# ASSIGNED TASK:
Retype each record shown below, leaving every character as it is.
::::::::::
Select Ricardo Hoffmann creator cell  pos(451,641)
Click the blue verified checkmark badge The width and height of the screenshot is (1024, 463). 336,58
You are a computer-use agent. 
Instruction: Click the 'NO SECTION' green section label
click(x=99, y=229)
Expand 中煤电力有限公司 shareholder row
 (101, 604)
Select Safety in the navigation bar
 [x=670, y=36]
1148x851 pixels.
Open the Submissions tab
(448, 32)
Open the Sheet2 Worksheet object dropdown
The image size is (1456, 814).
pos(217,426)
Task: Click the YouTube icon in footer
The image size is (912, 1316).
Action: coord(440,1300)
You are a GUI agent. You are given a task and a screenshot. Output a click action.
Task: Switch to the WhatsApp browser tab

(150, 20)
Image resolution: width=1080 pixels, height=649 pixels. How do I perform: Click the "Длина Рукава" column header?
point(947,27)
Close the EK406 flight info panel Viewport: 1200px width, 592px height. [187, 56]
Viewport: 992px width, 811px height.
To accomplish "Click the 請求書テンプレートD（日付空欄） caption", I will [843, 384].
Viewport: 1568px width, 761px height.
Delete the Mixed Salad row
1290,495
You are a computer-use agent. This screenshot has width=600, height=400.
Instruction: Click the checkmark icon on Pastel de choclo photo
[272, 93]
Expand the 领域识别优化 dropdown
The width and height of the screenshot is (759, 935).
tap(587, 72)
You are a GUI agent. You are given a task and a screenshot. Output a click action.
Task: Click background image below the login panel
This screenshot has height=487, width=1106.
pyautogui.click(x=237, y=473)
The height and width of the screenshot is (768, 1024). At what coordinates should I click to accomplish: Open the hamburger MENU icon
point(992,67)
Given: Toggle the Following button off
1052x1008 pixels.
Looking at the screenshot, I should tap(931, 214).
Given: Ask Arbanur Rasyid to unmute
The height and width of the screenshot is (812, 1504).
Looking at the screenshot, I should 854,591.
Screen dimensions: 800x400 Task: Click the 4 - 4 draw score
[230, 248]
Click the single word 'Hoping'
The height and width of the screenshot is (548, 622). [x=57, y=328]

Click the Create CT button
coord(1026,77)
::::::::::
# ANSWER BELOW:
Select Ricardo Hoffmann creator cell  pos(451,641)
Click the blue verified checkmark badge The width and height of the screenshot is (1024, 463). 336,58
You are a computer-use agent. 
Instruction: Click the 'NO SECTION' green section label
click(x=99, y=229)
Expand 中煤电力有限公司 shareholder row
 (101, 604)
Select Safety in the navigation bar
 [x=670, y=36]
1148x851 pixels.
Open the Submissions tab
(448, 32)
Open the Sheet2 Worksheet object dropdown
The image size is (1456, 814).
pos(217,426)
Task: Click the YouTube icon in footer
The image size is (912, 1316).
Action: coord(440,1300)
You are a GUI agent. You are given a task and a screenshot. Output a click action.
Task: Switch to the WhatsApp browser tab

(150, 20)
Image resolution: width=1080 pixels, height=649 pixels. How do I perform: Click the "Длина Рукава" column header?
point(947,27)
Close the EK406 flight info panel Viewport: 1200px width, 592px height. [187, 56]
Viewport: 992px width, 811px height.
To accomplish "Click the 請求書テンプレートD（日付空欄） caption", I will [843, 384].
Viewport: 1568px width, 761px height.
Delete the Mixed Salad row
1290,495
You are a computer-use agent. This screenshot has width=600, height=400.
Instruction: Click the checkmark icon on Pastel de choclo photo
[272, 93]
Expand the 领域识别优化 dropdown
The width and height of the screenshot is (759, 935).
tap(587, 72)
You are a GUI agent. You are given a task and a screenshot. Output a click action.
Task: Click background image below the login panel
This screenshot has height=487, width=1106.
pyautogui.click(x=237, y=473)
The height and width of the screenshot is (768, 1024). At what coordinates should I click to accomplish: Open the hamburger MENU icon
point(992,67)
Given: Toggle the Following button off
1052x1008 pixels.
Looking at the screenshot, I should tap(931, 214).
Given: Ask Arbanur Rasyid to unmute
The height and width of the screenshot is (812, 1504).
Looking at the screenshot, I should 854,591.
Screen dimensions: 800x400 Task: Click the 4 - 4 draw score
[230, 248]
Click the single word 'Hoping'
The height and width of the screenshot is (548, 622). [x=57, y=328]

Click the Create CT button
coord(1026,77)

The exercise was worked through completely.